FOCUS: ‘There is no American dream’: first and second generation immigrants reflect on their experiences


Sarah Olson

First and second generation immigrants at SCHS face pressure to succeed in numerous areas.

The American Dream, a phrase coined by James Truslow Adams in 1931, promotes the idea that economic success in America leads to stability and prosperity. For many immigrant families, this idea is their sole reason for immigrating to the U.S.
For first- and second-generation American students at SCHS, the American dream also motivates their families.
Junior Hrishita Malhotra, a first-generation American, defines the American dream as the aim to be successful for oneself.
“To define the American dream, it is to be successful in your own way for you, not to other people,” Malhotra said. “It is not having harsh expectations of yourself, but instead, having growth within yourself and not other people forcing you to grow.”
Sophomore Loréna Ortiz, however, believes that the idea of the American dream exists to exploit immigrants.
“I feel like there is no American dream,” Ortiz said. “It very much is capitalistic propaganda from the ‘30s, especially after seeing my family work at such an old age and working so hard for so many hours.”
According to the Society for Human Resource Management, immigrants face difficulties obtaining employment due to systemic barriers caused by American employers. Sophomore Nicklaus Chui believes changes should be made to the job market to make the American Dream more than just a dream.
“I feel that not all people get the opportunity to achieve the American dream, and we need to work hard to make infrastructure to make it possible for everyone,” Chui said.
Ortiz is a first-generation American. For them, the first-generation experience is accompanied by feelings of generational guilt and a strong desire to succeed.
“I feel like the immigrant experience is very much trying to navigate not only who you want to be but also how you want to be that person,” Ortiz said. “You feel guilty about not being perfect because our families went through a lot coming to this country, so being perfect is like a way of letting them know that everything they did was worth it.”
According to Pew Research Center, the majority of second-generation immigrants experience feelings of cultural disconnect or find themselves associating more closely with their ethnic identity as opposed to identifying as American. One of the biggest expectations for Ortiz is to balance her Mexican and American identity.
“I feel guilty because my first language was English,” Ortiz said. “I feel like not being taught my native tongue is why some look down upon me, especially when talking to other family members because they’re like, ‘You are too American for us.
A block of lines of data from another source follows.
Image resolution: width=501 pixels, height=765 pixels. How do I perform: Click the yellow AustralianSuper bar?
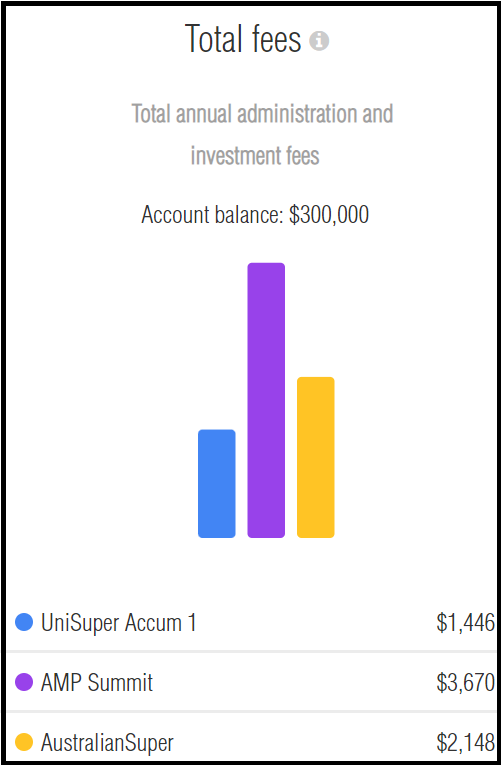(x=316, y=457)
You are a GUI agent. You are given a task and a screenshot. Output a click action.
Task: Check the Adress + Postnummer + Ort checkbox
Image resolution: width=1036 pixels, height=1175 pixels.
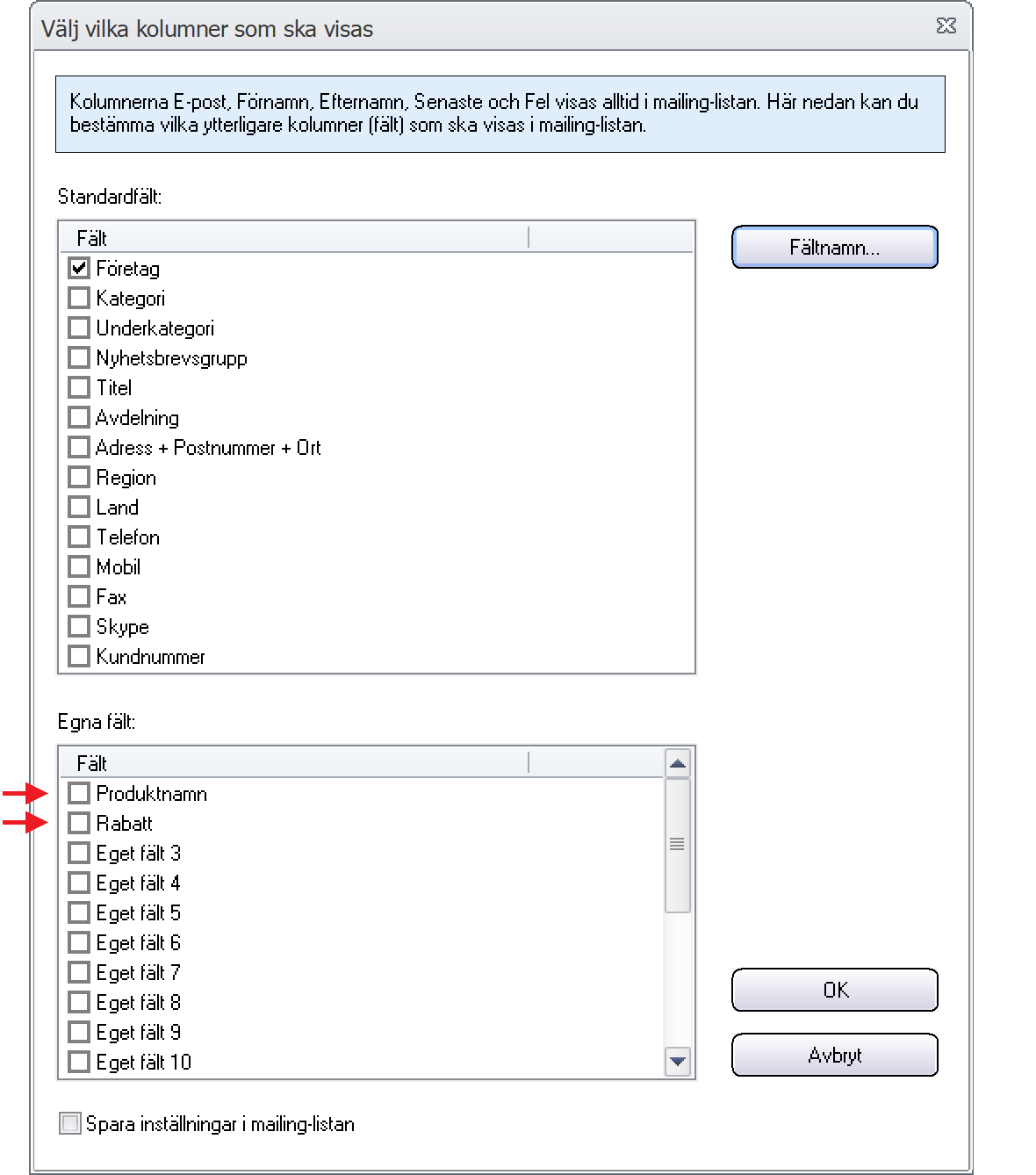click(x=79, y=447)
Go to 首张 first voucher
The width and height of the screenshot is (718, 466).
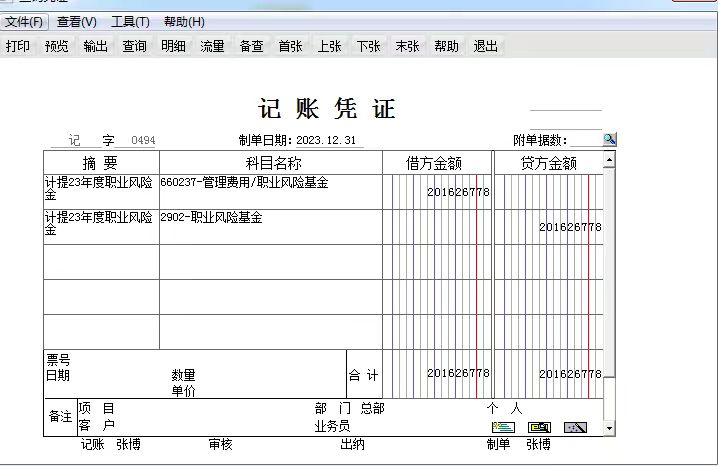click(x=290, y=46)

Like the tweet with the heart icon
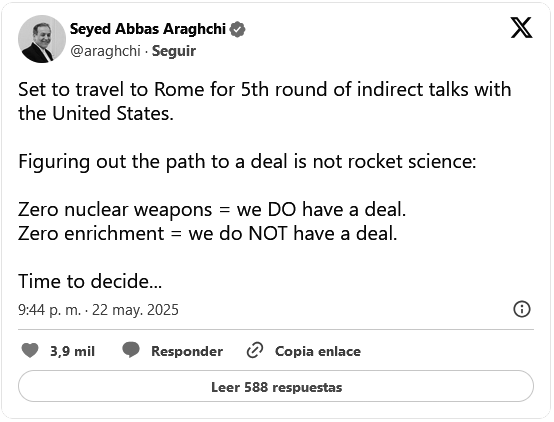click(30, 351)
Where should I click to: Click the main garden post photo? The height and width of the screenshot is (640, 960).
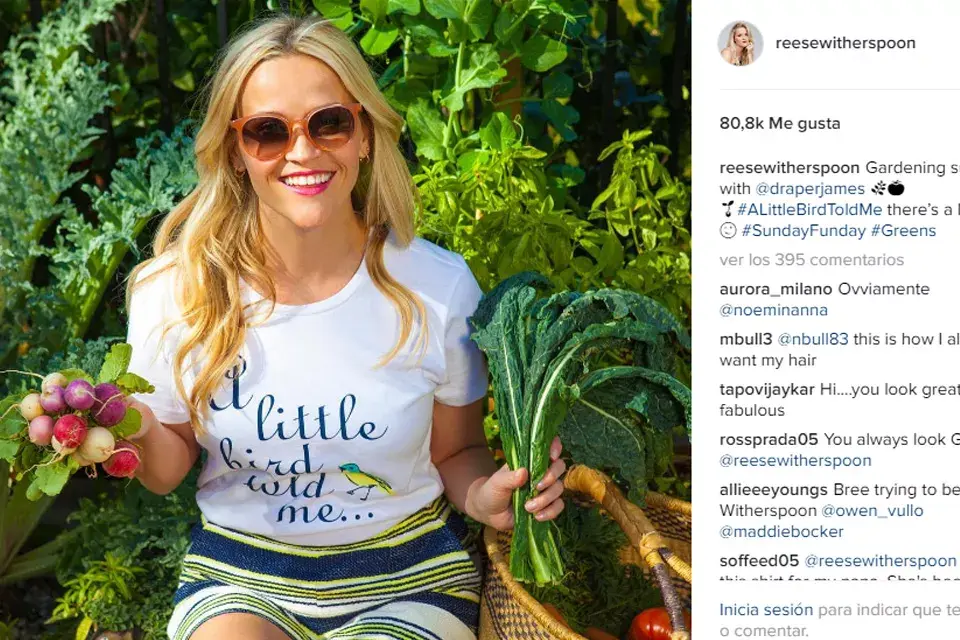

You think you are too good not to speak your native tongue.’”
Malhotra relates to feeling the need to alter her behavior when surrounded by different groups of people. According to the Guardian, this phenomenon, known as code-switching, is seen in first- and second-generation immigrants in both behavioral and language patterns.
“I feel like I need to be more of a certain culture in certain situations,” Malhotra said. “When I am around larger groups of people, I feel like I need to be a certain way according to them, as if I have two personalities. One is more towards my own culture and one is more ‘American.’”
Spanish teacher Adrian Solorio immigrated to the U.S. at the age of 23. While he feels a cultural connection, he believes that cultural disconnect is natural for his kids growing up in the U.S.
“I wish my daughters had a stronger cultural connection. However, I understand that they live in the U.S. and are growing up around other people, so it is natural for them,” Solorio said. “Culture is something that just happens. You can’t make it. No culture is better than the other, so as long as I teach them to treat people with respect no matter who they are, they are being taught culture.”
Like many, Chui finds his identity in cultural connection. He embraces his identities along with its complexities, as he is both second and third generation born.
“Somedays, I feel very American, and other days, I feel that I need to be more in touch with my Cantonese side,” Chui said. “Overall, I am American at heart, but my experiences with culture as a Chinese person will add on to that identity.”
According to the Public Policy Institute of California, California is home to more immigrants compared to any other state. Over a third of Santa Clara County’s population are immigrants. Solorio appreciates living in California as he has been exposed to an array of vibrant cultures.
“One of the greatest parts of being in California is that you will meet people from all over the world. It feels weird being back in Mexico because everyone looks the same, speaks the same language and are basically the same,” Solorio said. “Over here, you are surrounded by people from different countries, cultures and languages, and I think a lot of students take that for granted because being surrounded by differences helps people grow.”
Despite the harsh expectations that come along with the second-generation experience, Chui is grateful for the variety of opportunities in America.
“When my mom was in Singapore, they only had two colleges, and my mom got into one of them,” Chui said. “Over here, there are so many options with community college, private and public. It is definitely taken for granted, so I feel very lucky to live here.”